Sekitar enam bulan yang lalu, seorang Jesuit telah hadir di Pra Paroki Santa Maria, Botong, Ketapang, yaitu Rm. A. Mardi Santosa, S.J. Paroki ini akan diserahkan kepada Serikat Jesus untuk mengawali Paroki SJ yang berada di Kalimantan. Menurut Rm Mardi, paroki ini dipilih karena “kebersahajaan” orang-orang di desa Botong ini menarik untuk kita dampingi. Orang-orang Dayak di Botong merupakan orang Dayak murni yang belum tercampur budaya dari suku lain. Juga alam di sini masih sangat asri dan belum masuk industri perkebunan besar. Perkebunan dan hutan masih dikelola secara klan/keluarga. Maka, berada di tempat ini seperti cita-cita Jesuit dalam Universal Apostolic Preferences yaitu untuk mengajak semua orang mendalami dan mengambil tindakan perubahan seturut Injil.”
Pra-paroki Botong terletak di ujung utara Keuskupan Ketapang. Daerah ini sangat terpencil. Untuk menjangkau tempat tersebut menggunakan kendaraan tidaklah mudah karena hanya bisa dijangkau kendaraan roda dua melalui jalan yang sulit. Untung saja saya berada di sana saat kemarau sehingga jalan tidak terlalu buruk. Meskipun begitu, saya masih menemui kesulitan karena tidak terbiasa off road.
Tiba di Pastoran Botong membuat saya lega karena akhirnya sampai juga di lokasi. Kulit saya perih dan memerah karena panas yang membakar kulit. Namun semua itu terlupakan ketika disambut umat yang ramah dan ceria. Kami bercerita dan bersenda gurau bersama-sama ditemani kopi asli Kalimantan dan juga gorengan khas mereka. Kami semua merasa lega telah sampai lokasi dengan selamat tanpa lecet sedikitpun.

Saya berada di tempat ini selama pekan suci. Saya bertugas membantu mempersembahkan misa atau ibadat, baik di paroki maupun stasi. Empat hari pertama saya berada di Gereja Botong dan stasi-stasi terdekat dengan menggunakan motor dan empat hari berikutnya saya keliling stasi-stasi dengan menggunakan perahu. Saya merasakan bahwa ini menjadi pengalaman yang sangat menarik. Untuk menjangkau sebuah lokasi pelayanan tidaklah semudah dan semurah seperti di Jawa.
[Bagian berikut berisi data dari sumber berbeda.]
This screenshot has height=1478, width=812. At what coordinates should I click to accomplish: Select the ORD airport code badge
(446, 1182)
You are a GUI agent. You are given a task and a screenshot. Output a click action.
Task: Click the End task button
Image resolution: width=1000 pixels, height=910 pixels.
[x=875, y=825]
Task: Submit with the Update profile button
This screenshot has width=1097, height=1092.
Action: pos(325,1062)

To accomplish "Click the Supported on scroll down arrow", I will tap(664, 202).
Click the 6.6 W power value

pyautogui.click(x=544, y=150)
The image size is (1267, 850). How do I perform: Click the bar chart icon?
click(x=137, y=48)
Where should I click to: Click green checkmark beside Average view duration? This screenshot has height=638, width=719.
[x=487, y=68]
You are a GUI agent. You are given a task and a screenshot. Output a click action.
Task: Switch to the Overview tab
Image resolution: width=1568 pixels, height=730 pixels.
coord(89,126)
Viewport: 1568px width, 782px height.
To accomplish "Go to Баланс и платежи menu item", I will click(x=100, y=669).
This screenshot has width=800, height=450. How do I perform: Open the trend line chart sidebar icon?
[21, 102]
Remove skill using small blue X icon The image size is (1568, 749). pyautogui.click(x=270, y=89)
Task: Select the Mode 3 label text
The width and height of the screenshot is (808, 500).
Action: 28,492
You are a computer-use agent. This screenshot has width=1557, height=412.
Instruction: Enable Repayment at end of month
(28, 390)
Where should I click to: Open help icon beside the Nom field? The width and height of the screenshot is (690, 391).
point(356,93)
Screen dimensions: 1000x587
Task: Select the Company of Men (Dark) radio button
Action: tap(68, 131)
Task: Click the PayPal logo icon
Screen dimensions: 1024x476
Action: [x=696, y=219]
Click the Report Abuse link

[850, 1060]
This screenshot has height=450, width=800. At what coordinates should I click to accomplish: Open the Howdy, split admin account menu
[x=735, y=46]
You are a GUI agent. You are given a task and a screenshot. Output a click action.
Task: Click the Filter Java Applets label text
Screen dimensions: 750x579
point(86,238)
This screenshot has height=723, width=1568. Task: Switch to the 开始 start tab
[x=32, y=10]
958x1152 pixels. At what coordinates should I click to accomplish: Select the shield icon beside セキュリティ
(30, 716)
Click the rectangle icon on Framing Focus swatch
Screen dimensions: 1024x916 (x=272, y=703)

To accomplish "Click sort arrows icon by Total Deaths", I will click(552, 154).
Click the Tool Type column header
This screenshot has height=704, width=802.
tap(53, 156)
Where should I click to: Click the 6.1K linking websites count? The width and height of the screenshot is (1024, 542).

Juga sangat melelahkan. Namun berbagai kesulitan dan kelelahan tersebut hilang begitu bertemu penduduk sekitar yang sangat ramah dan air sungai yang jernih segar. Memang tidak semua sungai di sana berair jernih dan segar karena adanya tambang emas ilegal.

Hal lain yang juga saya lihat menarik di sana adalah betapa orang-orang di sana memiliki karakter pekerja keras. Di tengah cuaca yang panas dan terik, mereka bersama-sama menanam atau menuai padi di tengah hutan. Selain itu, mereka juga bekerja sama memotong kayu di hutan untuk membangun sebuah rumah. Ada juga yang bercerita kepada saya kalau tangannya bengkak karena harus potong kayu yang besar dan keras. Menarik juga ketika tahu bahwa mayoritas orang di sana memiliki hobi sama, yaitu memancing ikan baong.
Mari kita bersama-sama berdoa untuk perkembangan umat di Botong agar mendapatkan rahmat melimpah untuk mensyukuri dan merawat alam yang indah ini serta merasakan bagaimana Tuhan bekerja bersama mereka dalam hidup ini.